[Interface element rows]

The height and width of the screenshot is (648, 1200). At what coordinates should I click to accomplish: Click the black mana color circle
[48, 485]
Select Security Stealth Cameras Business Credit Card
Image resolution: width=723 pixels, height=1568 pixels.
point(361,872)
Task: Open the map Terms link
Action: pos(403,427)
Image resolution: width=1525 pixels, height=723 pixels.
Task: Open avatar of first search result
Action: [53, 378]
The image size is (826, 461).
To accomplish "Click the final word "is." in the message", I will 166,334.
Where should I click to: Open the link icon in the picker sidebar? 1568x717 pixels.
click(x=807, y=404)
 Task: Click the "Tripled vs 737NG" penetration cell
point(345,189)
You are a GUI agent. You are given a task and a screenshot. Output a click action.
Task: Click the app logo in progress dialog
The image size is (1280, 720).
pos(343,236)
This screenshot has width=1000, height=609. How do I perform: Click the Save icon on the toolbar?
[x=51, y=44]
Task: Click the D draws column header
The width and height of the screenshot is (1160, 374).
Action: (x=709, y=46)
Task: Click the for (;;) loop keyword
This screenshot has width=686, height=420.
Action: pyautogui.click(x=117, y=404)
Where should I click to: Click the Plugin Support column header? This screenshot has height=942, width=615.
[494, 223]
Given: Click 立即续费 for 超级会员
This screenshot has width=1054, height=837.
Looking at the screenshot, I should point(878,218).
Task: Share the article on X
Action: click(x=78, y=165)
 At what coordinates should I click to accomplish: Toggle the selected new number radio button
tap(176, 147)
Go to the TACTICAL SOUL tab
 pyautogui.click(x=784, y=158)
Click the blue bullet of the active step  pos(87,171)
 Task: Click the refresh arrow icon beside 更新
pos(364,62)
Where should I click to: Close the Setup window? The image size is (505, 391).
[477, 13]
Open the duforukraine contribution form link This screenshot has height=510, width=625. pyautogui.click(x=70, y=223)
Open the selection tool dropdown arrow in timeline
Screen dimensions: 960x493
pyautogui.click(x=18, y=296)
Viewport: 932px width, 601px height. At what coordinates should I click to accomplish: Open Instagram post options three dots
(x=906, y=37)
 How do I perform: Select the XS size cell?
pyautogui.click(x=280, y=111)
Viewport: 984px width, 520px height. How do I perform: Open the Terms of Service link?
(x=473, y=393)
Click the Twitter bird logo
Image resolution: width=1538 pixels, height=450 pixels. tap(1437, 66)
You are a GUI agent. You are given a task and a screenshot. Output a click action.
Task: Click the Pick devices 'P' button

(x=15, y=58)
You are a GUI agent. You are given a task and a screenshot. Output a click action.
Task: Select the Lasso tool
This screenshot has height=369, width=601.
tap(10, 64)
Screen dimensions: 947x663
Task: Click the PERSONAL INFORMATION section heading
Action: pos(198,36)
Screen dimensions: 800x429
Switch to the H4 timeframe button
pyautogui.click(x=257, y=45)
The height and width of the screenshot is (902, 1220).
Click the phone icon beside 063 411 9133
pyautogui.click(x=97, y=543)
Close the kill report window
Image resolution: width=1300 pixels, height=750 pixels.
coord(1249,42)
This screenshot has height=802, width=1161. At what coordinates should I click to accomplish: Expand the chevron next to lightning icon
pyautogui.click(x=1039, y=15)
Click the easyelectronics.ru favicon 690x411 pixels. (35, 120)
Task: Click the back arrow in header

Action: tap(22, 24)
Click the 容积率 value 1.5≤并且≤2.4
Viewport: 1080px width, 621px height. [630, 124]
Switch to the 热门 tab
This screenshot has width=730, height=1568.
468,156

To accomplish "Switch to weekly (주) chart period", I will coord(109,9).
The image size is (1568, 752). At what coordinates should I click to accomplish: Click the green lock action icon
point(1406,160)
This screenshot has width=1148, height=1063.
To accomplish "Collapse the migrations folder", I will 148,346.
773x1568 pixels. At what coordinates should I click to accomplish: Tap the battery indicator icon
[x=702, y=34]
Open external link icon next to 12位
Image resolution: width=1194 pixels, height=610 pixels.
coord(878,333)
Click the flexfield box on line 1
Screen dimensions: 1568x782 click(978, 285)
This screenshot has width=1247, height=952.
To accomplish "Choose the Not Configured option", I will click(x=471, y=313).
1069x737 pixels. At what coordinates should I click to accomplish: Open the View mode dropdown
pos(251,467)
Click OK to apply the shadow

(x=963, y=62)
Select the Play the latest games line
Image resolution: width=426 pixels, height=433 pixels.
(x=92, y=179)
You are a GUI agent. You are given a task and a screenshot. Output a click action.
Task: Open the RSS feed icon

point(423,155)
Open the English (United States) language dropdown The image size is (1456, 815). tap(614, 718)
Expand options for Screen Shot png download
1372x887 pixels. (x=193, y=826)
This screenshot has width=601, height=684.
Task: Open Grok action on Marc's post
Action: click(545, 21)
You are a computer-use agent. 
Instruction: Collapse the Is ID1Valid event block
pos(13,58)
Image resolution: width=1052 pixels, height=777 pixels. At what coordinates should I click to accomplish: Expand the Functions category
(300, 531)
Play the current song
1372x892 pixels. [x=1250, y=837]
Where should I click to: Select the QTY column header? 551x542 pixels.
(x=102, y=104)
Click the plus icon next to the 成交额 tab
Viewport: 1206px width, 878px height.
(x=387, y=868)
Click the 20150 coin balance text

PROBLEM REQUIREMENTS: Format every line of the rows above as a JSON list of strings, with one string per line and blank lines omitted.

THE RESULT:
[
  "The height and width of the screenshot is (648, 1200). At what coordinates should I click to accomplish: Click the black mana color circle",
  "[48, 485]",
  "Select Security Stealth Cameras Business Credit Card",
  "Image resolution: width=723 pixels, height=1568 pixels.",
  "point(361,872)",
  "Task: Open the map Terms link",
  "Action: pos(403,427)",
  "Image resolution: width=1525 pixels, height=723 pixels.",
  "Task: Open avatar of first search result",
  "Action: [53, 378]",
  "The image size is (826, 461).",
  "To accomplish \"Click the final word \"is.\" in the message\", I will 166,334.",
  "Where should I click to: Open the link icon in the picker sidebar? 1568x717 pixels.",
  "click(x=807, y=404)",
  " Task: Click the \"Tripled vs 737NG\" penetration cell",
  "point(345,189)",
  "You are a GUI agent. You are given a task and a screenshot. Output a click action.",
  "Task: Click the app logo in progress dialog",
  "The image size is (1280, 720).",
  "pos(343,236)",
  "This screenshot has width=1000, height=609. How do I perform: Click the Save icon on the toolbar?",
  "[x=51, y=44]",
  "Task: Click the D draws column header",
  "The width and height of the screenshot is (1160, 374).",
  "Action: (x=709, y=46)",
  "Task: Click the for (;;) loop keyword",
  "This screenshot has width=686, height=420.",
  "Action: pyautogui.click(x=117, y=404)",
  "Where should I click to: Click the Plugin Support column header? This screenshot has height=942, width=615.",
  "[494, 223]",
  "Given: Click 立即续费 for 超级会员",
  "This screenshot has width=1054, height=837.",
  "Looking at the screenshot, I should point(878,218).",
  "Task: Share the article on X",
  "Action: click(x=78, y=165)",
  " At what coordinates should I click to accomplish: Toggle the selected new number radio button",
  "tap(176, 147)",
  "Go to the TACTICAL SOUL tab",
  " pyautogui.click(x=784, y=158)",
  "Click the blue bullet of the active step  pos(87,171)",
  " Task: Click the refresh arrow icon beside 更新",
  "pos(364,62)",
  "Where should I click to: Close the Setup window? The image size is (505, 391).",
  "[477, 13]",
  "Open the duforukraine contribution form link This screenshot has height=510, width=625. pyautogui.click(x=70, y=223)",
  "Open the selection tool dropdown arrow in timeline",
  "Screen dimensions: 960x493",
  "pyautogui.click(x=18, y=296)",
  "Viewport: 932px width, 601px height. At what coordinates should I click to accomplish: Open Instagram post options three dots",
  "(x=906, y=37)",
  " How do I perform: Select the XS size cell?",
  "pyautogui.click(x=280, y=111)",
  "Viewport: 984px width, 520px height. How do I perform: Open the Terms of Service link?",
  "(x=473, y=393)",
  "Click the Twitter bird logo",
  "Image resolution: width=1538 pixels, height=450 pixels. tap(1437, 66)",
  "You are a GUI agent. You are given a task and a screenshot. Output a click action.",
  "Task: Click the Pick devices 'P' button",
  "(x=15, y=58)",
  "You are a GUI agent. You are given a task and a screenshot. Output a click action.",
  "Task: Select the Lasso tool",
  "This screenshot has height=369, width=601.",
  "tap(10, 64)",
  "Screen dimensions: 947x663",
  "Task: Click the PERSONAL INFORMATION section heading",
  "Action: pos(198,36)",
  "Screen dimensions: 800x429",
  "Switch to the H4 timeframe button",
  "pyautogui.click(x=257, y=45)",
  "The height and width of the screenshot is (902, 1220).",
  "Click the phone icon beside 063 411 9133",
  "pyautogui.click(x=97, y=543)",
  "Close the kill report window",
  "Image resolution: width=1300 pixels, height=750 pixels.",
  "coord(1249,42)",
  "This screenshot has height=802, width=1161. At what coordinates should I click to accomplish: Expand the chevron next to lightning icon",
  "pyautogui.click(x=1039, y=15)",
  "Click the easyelectronics.ru favicon 690x411 pixels. (35, 120)",
  "Task: Click the back arrow in header",
  "Action: tap(22, 24)",
  "Click the 容积率 value 1.5≤并且≤2.4",
  "Viewport: 1080px width, 621px height. [630, 124]",
  "Switch to the 热门 tab",
  "This screenshot has width=730, height=1568.",
  "468,156",
  "To accomplish \"Switch to weekly (주) chart period\", I will coord(109,9).",
  "The image size is (1568, 752). At what coordinates should I click to accomplish: Click the green lock action icon",
  "point(1406,160)",
  "This screenshot has width=1148, height=1063.",
  "To accomplish \"Collapse the migrations folder\", I will 148,346.",
  "773x1568 pixels. At what coordinates should I click to accomplish: Tap the battery indicator icon",
  "[x=702, y=34]",
  "Open external link icon next to 12位",
  "Image resolution: width=1194 pixels, height=610 pixels.",
  "coord(878,333)",
  "Click the flexfield box on line 1",
  "Screen dimensions: 1568x782 click(978, 285)",
  "This screenshot has width=1247, height=952.",
  "To accomplish \"Choose the Not Configured option\", I will click(x=471, y=313).",
  "1069x737 pixels. At what coordinates should I click to accomplish: Open the View mode dropdown",
  "pos(251,467)",
  "Click OK to apply the shadow",
  "(x=963, y=62)",
  "Select the Play the latest games line",
  "Image resolution: width=426 pixels, height=433 pixels.",
  "(x=92, y=179)",
  "You are a GUI agent. You are given a task and a screenshot. Output a click action.",
  "Task: Open the RSS feed icon",
  "point(423,155)",
  "Open the English (United States) language dropdown The image size is (1456, 815). tap(614, 718)",
  "Expand options for Screen Shot png download",
  "1372x887 pixels. (x=193, y=826)",
  "This screenshot has width=601, height=684.",
  "Task: Open Grok action on Marc's post",
  "Action: click(545, 21)",
  "You are a computer-use agent. ",
  "Instruction: Collapse the Is ID1Valid event block",
  "pos(13,58)",
  "Image resolution: width=1052 pixels, height=777 pixels. At what coordinates should I click to accomplish: Expand the Functions category",
  "(300, 531)",
  "Play the current song",
  "1372x892 pixels. [x=1250, y=837]",
  "Where should I click to: Select the QTY column header? 551x542 pixels.",
  "(x=102, y=104)",
  "Click the plus icon next to the 成交额 tab",
  "Viewport: 1206px width, 878px height.",
  "(x=387, y=868)",
  "Click the 20150 coin balance text"
]